Required action: Nothing is needed except the lines below that run from the one with "The image size is (500, 380)." through the one with "The image size is (600, 450).", repeated exactly.
====== Supplied information ======
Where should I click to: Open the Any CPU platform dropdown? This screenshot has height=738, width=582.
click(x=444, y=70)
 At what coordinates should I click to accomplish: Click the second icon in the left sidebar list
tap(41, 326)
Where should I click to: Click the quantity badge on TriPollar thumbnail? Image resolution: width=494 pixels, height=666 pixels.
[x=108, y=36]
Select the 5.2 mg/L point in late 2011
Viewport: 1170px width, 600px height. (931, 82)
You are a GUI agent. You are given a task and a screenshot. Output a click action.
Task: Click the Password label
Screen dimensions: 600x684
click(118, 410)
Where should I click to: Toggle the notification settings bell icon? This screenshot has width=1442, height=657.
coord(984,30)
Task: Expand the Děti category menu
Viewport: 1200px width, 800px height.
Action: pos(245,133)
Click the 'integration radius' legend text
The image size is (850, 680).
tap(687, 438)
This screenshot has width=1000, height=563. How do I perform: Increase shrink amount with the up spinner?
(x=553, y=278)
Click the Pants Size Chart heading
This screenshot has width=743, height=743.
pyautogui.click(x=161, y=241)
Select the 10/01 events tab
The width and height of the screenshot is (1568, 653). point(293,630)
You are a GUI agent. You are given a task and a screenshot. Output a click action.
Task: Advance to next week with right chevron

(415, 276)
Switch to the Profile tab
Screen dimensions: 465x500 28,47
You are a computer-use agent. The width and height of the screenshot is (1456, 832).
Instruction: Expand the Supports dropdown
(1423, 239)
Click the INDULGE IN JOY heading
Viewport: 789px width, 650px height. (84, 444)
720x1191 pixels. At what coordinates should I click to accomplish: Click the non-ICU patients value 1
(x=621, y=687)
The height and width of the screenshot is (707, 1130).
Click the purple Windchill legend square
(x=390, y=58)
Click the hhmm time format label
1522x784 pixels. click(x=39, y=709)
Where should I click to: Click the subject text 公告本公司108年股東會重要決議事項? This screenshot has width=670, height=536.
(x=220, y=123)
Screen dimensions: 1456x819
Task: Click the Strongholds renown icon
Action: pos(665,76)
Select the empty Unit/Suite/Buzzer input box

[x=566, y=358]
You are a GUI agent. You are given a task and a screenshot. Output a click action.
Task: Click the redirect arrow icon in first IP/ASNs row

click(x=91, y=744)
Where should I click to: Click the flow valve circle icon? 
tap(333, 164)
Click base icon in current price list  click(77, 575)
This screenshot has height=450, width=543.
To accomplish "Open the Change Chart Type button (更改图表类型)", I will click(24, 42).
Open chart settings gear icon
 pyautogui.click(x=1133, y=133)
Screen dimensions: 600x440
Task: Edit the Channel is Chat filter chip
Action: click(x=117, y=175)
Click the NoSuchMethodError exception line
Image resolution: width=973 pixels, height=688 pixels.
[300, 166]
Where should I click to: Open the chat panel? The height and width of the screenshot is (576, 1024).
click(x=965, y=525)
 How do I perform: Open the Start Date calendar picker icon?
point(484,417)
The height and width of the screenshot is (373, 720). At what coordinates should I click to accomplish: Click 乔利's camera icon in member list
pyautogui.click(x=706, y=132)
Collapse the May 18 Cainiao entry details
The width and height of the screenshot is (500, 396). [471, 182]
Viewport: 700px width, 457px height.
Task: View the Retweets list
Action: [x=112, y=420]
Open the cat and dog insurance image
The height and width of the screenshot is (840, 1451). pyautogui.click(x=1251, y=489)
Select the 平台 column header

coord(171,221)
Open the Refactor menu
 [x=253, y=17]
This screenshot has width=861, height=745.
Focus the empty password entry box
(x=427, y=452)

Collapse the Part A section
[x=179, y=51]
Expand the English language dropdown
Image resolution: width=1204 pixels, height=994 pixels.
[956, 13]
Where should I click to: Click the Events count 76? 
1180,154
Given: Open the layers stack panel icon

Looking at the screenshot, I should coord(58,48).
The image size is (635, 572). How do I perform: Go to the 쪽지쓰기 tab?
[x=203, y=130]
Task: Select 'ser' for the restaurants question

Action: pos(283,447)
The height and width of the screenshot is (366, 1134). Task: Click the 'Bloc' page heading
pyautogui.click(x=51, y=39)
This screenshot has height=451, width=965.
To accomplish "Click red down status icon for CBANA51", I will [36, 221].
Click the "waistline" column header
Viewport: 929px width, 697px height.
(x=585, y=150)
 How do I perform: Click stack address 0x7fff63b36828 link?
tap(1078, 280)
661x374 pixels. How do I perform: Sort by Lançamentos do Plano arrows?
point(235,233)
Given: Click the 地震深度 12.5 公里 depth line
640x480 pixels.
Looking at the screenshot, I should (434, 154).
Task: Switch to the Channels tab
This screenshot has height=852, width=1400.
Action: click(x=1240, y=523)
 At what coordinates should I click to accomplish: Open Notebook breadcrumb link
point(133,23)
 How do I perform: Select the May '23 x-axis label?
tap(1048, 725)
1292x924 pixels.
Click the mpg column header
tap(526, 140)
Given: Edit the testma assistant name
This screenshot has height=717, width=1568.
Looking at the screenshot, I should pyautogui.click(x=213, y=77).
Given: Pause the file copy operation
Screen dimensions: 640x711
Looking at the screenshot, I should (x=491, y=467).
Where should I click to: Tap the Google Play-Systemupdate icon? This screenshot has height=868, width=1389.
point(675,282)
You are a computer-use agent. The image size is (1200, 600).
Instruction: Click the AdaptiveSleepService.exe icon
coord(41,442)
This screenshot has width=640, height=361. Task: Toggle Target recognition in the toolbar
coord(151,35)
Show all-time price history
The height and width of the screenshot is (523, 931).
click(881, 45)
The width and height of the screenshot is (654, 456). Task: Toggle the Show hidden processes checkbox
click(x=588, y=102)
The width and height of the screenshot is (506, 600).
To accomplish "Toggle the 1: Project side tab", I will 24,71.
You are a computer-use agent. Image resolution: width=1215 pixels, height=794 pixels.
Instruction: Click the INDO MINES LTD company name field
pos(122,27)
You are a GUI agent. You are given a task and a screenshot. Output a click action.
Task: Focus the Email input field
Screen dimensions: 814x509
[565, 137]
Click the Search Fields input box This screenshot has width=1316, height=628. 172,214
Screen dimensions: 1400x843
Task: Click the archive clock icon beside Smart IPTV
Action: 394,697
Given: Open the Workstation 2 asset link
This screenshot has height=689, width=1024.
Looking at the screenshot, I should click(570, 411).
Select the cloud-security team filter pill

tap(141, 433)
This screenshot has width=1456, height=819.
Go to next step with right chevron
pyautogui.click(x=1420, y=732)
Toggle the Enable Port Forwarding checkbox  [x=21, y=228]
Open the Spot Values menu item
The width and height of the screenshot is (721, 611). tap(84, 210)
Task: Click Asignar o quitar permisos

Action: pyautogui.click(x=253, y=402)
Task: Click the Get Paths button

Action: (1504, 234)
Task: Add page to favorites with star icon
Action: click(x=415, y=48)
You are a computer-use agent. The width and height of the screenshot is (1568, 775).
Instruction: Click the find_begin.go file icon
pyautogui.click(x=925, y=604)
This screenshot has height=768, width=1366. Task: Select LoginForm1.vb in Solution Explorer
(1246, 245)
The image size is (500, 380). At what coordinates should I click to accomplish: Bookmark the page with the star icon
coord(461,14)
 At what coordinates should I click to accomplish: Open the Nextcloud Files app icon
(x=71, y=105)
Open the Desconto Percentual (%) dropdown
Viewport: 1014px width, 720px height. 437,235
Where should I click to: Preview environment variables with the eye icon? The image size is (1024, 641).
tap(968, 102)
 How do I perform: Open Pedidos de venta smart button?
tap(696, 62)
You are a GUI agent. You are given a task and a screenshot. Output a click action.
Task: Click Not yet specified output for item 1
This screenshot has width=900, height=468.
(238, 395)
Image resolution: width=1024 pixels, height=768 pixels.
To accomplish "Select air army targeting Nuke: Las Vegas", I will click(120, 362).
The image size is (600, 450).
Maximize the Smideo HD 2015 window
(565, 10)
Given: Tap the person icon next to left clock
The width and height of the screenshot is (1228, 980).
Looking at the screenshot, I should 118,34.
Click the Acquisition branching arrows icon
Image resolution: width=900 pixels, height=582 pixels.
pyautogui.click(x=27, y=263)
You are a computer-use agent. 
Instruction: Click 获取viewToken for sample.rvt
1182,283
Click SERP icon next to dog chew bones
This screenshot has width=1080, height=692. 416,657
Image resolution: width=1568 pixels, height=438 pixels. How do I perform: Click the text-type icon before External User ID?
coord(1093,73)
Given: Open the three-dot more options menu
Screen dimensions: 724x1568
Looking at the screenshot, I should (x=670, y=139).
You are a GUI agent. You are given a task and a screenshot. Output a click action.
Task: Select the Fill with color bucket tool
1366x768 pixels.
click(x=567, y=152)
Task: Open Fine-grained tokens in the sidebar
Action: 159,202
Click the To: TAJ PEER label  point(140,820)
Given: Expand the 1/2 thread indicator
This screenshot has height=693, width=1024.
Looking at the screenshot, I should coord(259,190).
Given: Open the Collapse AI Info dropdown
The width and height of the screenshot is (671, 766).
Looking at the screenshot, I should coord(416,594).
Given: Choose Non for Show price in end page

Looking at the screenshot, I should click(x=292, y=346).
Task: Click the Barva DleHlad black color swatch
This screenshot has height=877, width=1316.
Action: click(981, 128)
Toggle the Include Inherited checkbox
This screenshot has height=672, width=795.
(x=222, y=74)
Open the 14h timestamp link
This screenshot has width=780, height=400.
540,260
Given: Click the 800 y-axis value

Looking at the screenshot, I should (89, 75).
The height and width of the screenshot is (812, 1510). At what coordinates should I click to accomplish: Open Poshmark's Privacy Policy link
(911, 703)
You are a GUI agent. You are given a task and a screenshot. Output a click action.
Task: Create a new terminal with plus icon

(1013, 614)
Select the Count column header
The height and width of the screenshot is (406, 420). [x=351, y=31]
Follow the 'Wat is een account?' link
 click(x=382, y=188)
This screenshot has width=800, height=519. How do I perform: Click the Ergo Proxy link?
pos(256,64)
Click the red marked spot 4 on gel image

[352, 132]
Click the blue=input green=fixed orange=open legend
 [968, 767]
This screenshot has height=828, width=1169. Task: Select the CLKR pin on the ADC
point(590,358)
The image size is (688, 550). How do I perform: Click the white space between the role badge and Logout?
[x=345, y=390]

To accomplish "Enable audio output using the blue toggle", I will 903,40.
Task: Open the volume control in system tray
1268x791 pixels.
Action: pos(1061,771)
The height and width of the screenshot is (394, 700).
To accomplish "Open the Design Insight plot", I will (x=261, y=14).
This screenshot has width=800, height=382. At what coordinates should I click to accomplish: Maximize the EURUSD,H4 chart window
======
Exercise output:
The image size is (500, 380). At what coordinates should I click to accomplish: Bookmark the page with the star icon
coord(461,14)
 At what coordinates should I click to accomplish: Open the Nextcloud Files app icon
(x=71, y=105)
Open the Desconto Percentual (%) dropdown
Viewport: 1014px width, 720px height. 437,235
Where should I click to: Preview environment variables with the eye icon? The image size is (1024, 641).
tap(968, 102)
 How do I perform: Open Pedidos de venta smart button?
tap(696, 62)
You are a GUI agent. You are given a task and a screenshot. Output a click action.
Task: Click Not yet specified output for item 1
This screenshot has width=900, height=468.
(238, 395)
Image resolution: width=1024 pixels, height=768 pixels.
To accomplish "Select air army targeting Nuke: Las Vegas", I will click(120, 362).
The image size is (600, 450).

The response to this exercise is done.